Roads? Where we're going we don't need roads. Mainly because we are all locked inside our houses and can't go anywhere but in February the world was a different place. You didn't need to queue to buy a packet of loo roll at Tesco, you could still go out for a late night hookup and most importantly, the theatres were still open and thriving. Back To The Future opened in Manchester on February 20th 2020 at the start of what was expected to be a 3 month run. Unfortunately, that got cut short due to the pandemic so i t only lasted 3 weeks in Manchester. I was lucky enough to see it in that time and here is what I thought of it:
Movies being adapted into musicals are ten a penny at the moment.
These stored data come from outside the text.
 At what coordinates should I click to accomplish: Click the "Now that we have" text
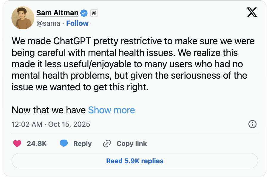[49, 110]
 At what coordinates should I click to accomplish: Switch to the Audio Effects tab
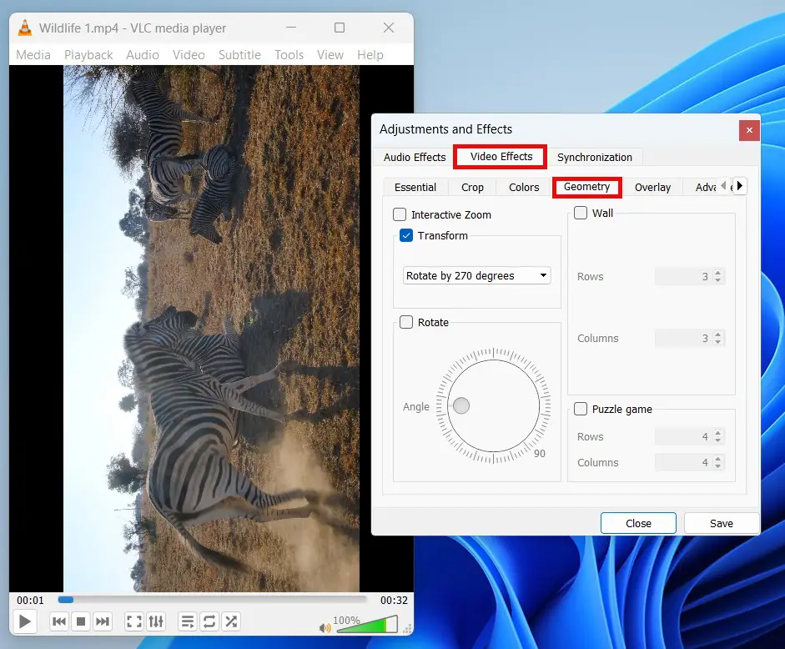pos(413,157)
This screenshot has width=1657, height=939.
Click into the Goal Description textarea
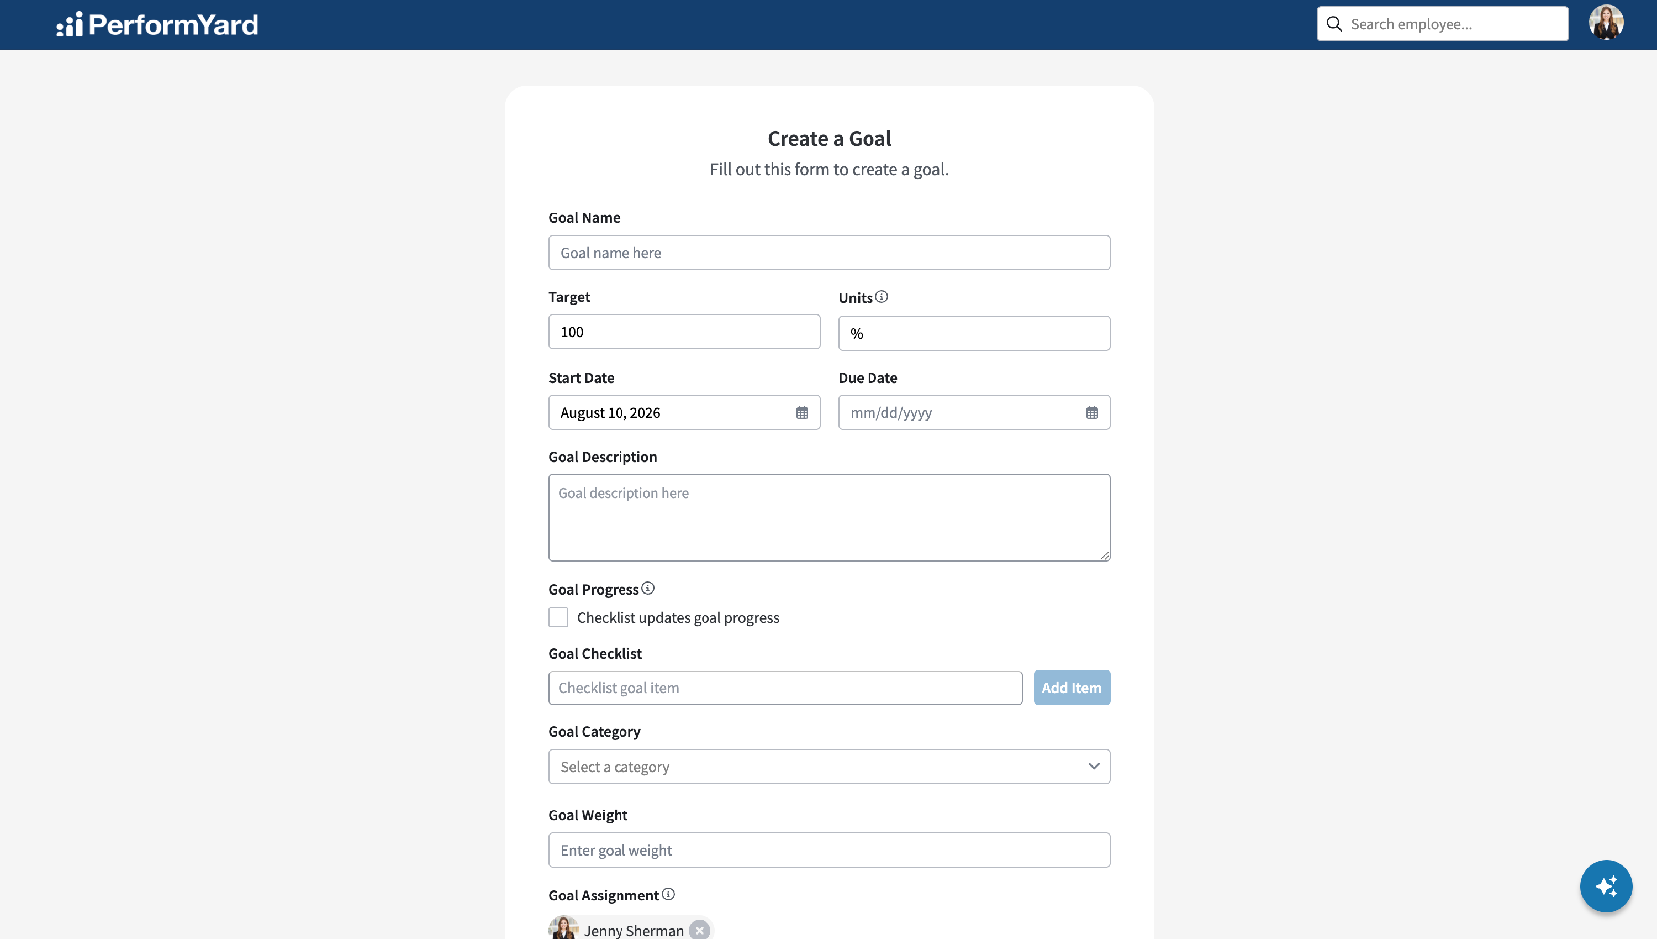829,518
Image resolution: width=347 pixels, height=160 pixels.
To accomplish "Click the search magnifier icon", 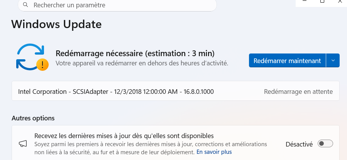I will coord(25,5).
Last year saw BIG open to a collective shrug from theatre-goers. Mrs Doubtfire recently opened on Broadway, an adaptation of Sleepless in Seattle simply called Sleepless was due to open in London last month, and My Best Friends Wedding is due later this year. So how do you make your show stand out when there is so much competition around? It had better be pretty special! First impressions count and boy does this show make a good first impression. From the way the merchandise stand is decked out to look like the Enchantment Under The Sea dance to the amazing stage as you walk in to the theatre. This is one of the most loved films of all time so pleasing its die hard fans and making a show that holds up to its legacy was always going to be a big ask. So far, so good. The casting for the show was spot on. Olly Dobson channels a young Michael J Fox to deliver an incredible Marty McFly. Not only do a lot of the cast look like the characters we know and love from the movies, they have the mannerisms down to a fine art. Special mention has to go to Hugh Coles who isn't so much doing an impression of George McFly but for all intents and purposes IS George McFly. Then we have to talk about Roger Bart. Best known on these shores as George the Pharmacist in Desperate Housewives, he has the toughest job of all matching Christopher Lloyd in the movie but he certainly delivers with comic timing, style and stage presence. Another standout is the always reliable Cedric Neal who has a scene stealing moment and a standout song as Mayor Goldie Wilson.
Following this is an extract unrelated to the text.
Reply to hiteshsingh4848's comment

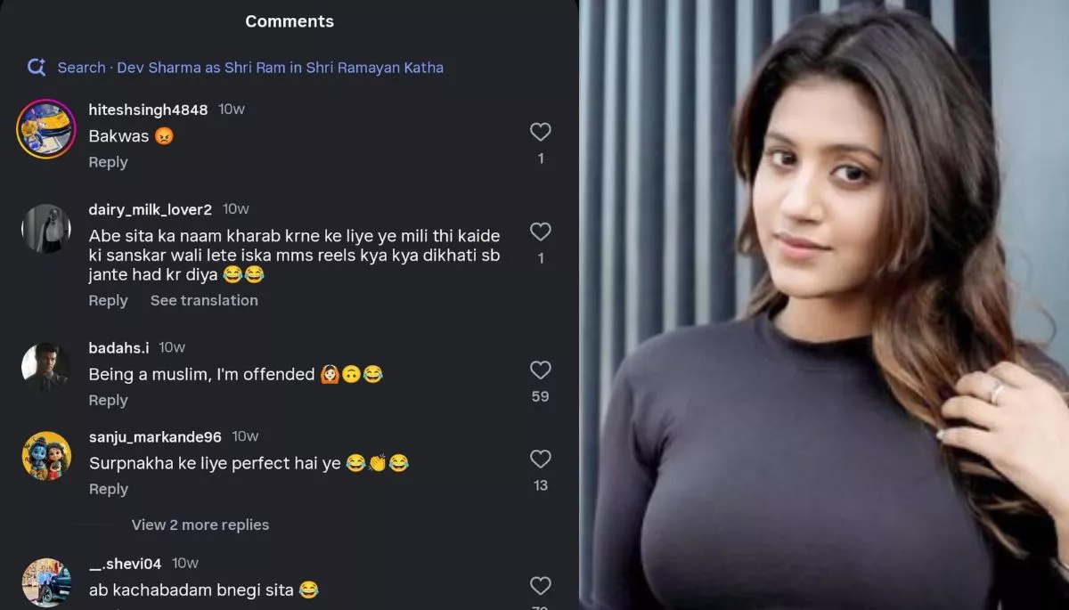point(108,162)
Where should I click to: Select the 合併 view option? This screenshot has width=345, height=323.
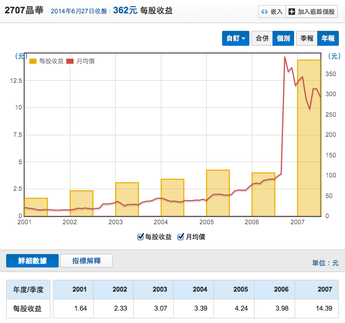click(x=262, y=39)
The story plays out on stage as true to the film we all know and love, aside from a couple of tweaks. There is always going to be that creepy undertone of the relationship Marty has with his mother in the past but try not to dwell on that too much. The biggest strength Back To The Future has for it is its visual effects. It really is a feast for the eyes from the moment the Delorean magically appears on stage to the hugely satisfying flying car sequence at the end. As a grown man who has seen a lot of cool stunts in the theatre, I'm not ashamed to say my jaw fell open in places. This show changes the limits of what you can achieve on the stage and it really paid off. By no means is this a flawless show. For a musical, the music is far too inconsistent. Apart from the well known songs from the movie that make up the last 20 minutes of the show, the original songs don't quite hold up and could definitely use a bit of tweaking ahead of any future outing for the show. That really is the only niggle I have over what is otherwise a truly remarkable show. It really is a shame its run got cut short. After being in development for so long, this incarnation deserved to thrive. The plan was to take it to the West end in the near future but due to the uncertainty of the climate right now, that may be on the back burner for a while. Hopefully this isn't the last we see of this musical as I can see it being a big hit if it does land in London. ★★★★★ Final thought - If Bree knew what a beautiful singing voice Roger Bart had, maybe she wouldn't have let him die in Desperate Housewives.